Un insupportable vacarme. Comme le bruit d'un crâne qu'on cogne contre un mur. Quelque chose du Big Bang, dans l'explosion, dans le retentissement. 

Hee-yeon était en train de se faire défoncer contre une somme dérisoire. La mère n'avait pas supporté l'homicide de son fils par sa paume aimante. Elle s'était mise à crier comme le diable quand il plaisante et qu'il pose dans le ciel ses grilles électrifiées. Les lampes torches étaient revenues. Hee-yeon ne serait jamais libre. Et son pays non plus.

A quelques dizaines de kilomètres de là, sous des forêts de néons et des serres de sueurs, Chinh assemblait à une vitesse surhumaine les différentes pièces d'engins à la forme spéciale. Il avait chaud et envie de rentrer, de se poser devant la télévision et de pioncer grassement. Mais il était 2h30 seulement et il finissait sur les coups de 7h. Avec l'aube il finissait. Avec le soleil qui baille et les arbres qui bruissent et traînaillent sous la couette. Avec les quelques chats qui ont toujours faim et sous le regard tendre de cette lycéenne qui arrive en avance chaque matin. Mais il était 2h30 seulement et Chinh continuait d'assembler les différentes pièces d'objets vibrants destinés au marché occidental.

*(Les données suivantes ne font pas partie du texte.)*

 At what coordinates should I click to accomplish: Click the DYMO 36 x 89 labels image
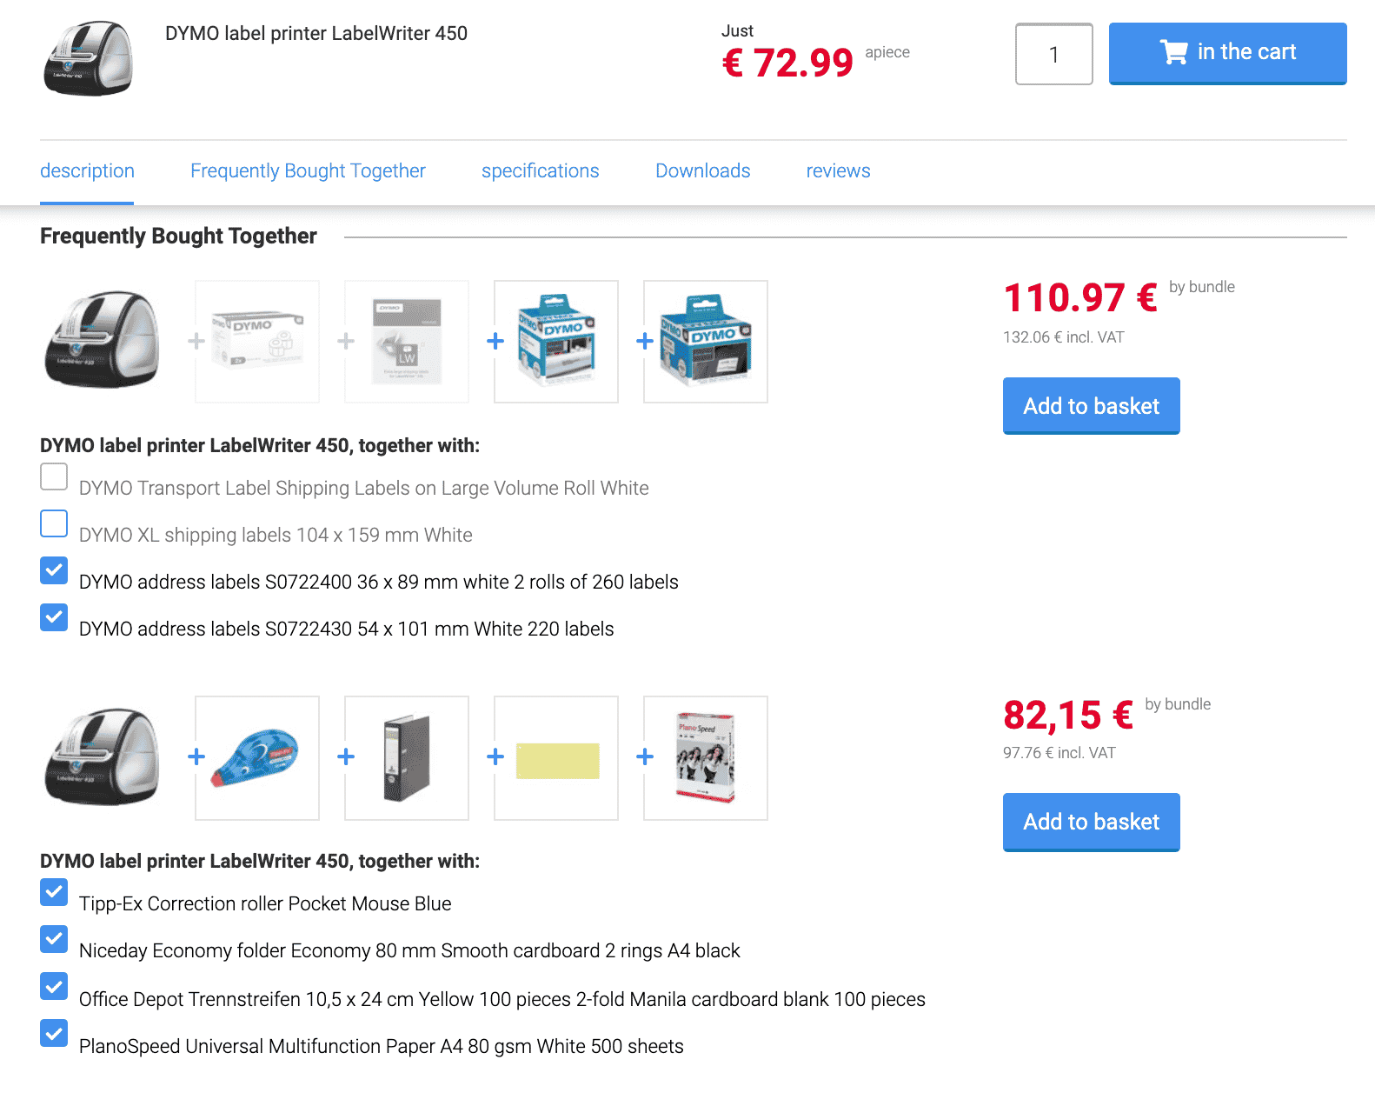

Un insupportable vacarme. Comme le bruit d'un crâne qu'on cogne contre un mur. Quelque chose du Big Bang, dans l'explosion, dans le retentissement. 

A peine sortie de son orgasme, Vanessa entendit comme souvent ses parents s'engueuler. En temps normal, elle s'en serait mêlée et aurait pris parti pour sa pauvre mère. En temps normal, son père aurait réagi et sur un coup de sang, il aurait fini par poignarder sa fille au niveau de la gorge avant de se donner indignement la mort. Mais Vanessa sortait de l'orgasme et n'avait pas le coeur à ça, elle préférait rester parmi les mues du plaisir endossé, parmi le ciel et ses constellations à la fourrure pourpre et dorée, parmi le rêve et la joie, profonde, d'exister...

Il était 2h30 seulement et sans le savoir en assemblant, Chinh venait de sauver la vie de deux personnes.

Un insupportable vacarme. Comme le bruit d'un crâne qu'on cogne contre un mur. Quelque chose du Big Bang, dans l'explosion, dans le retentissement.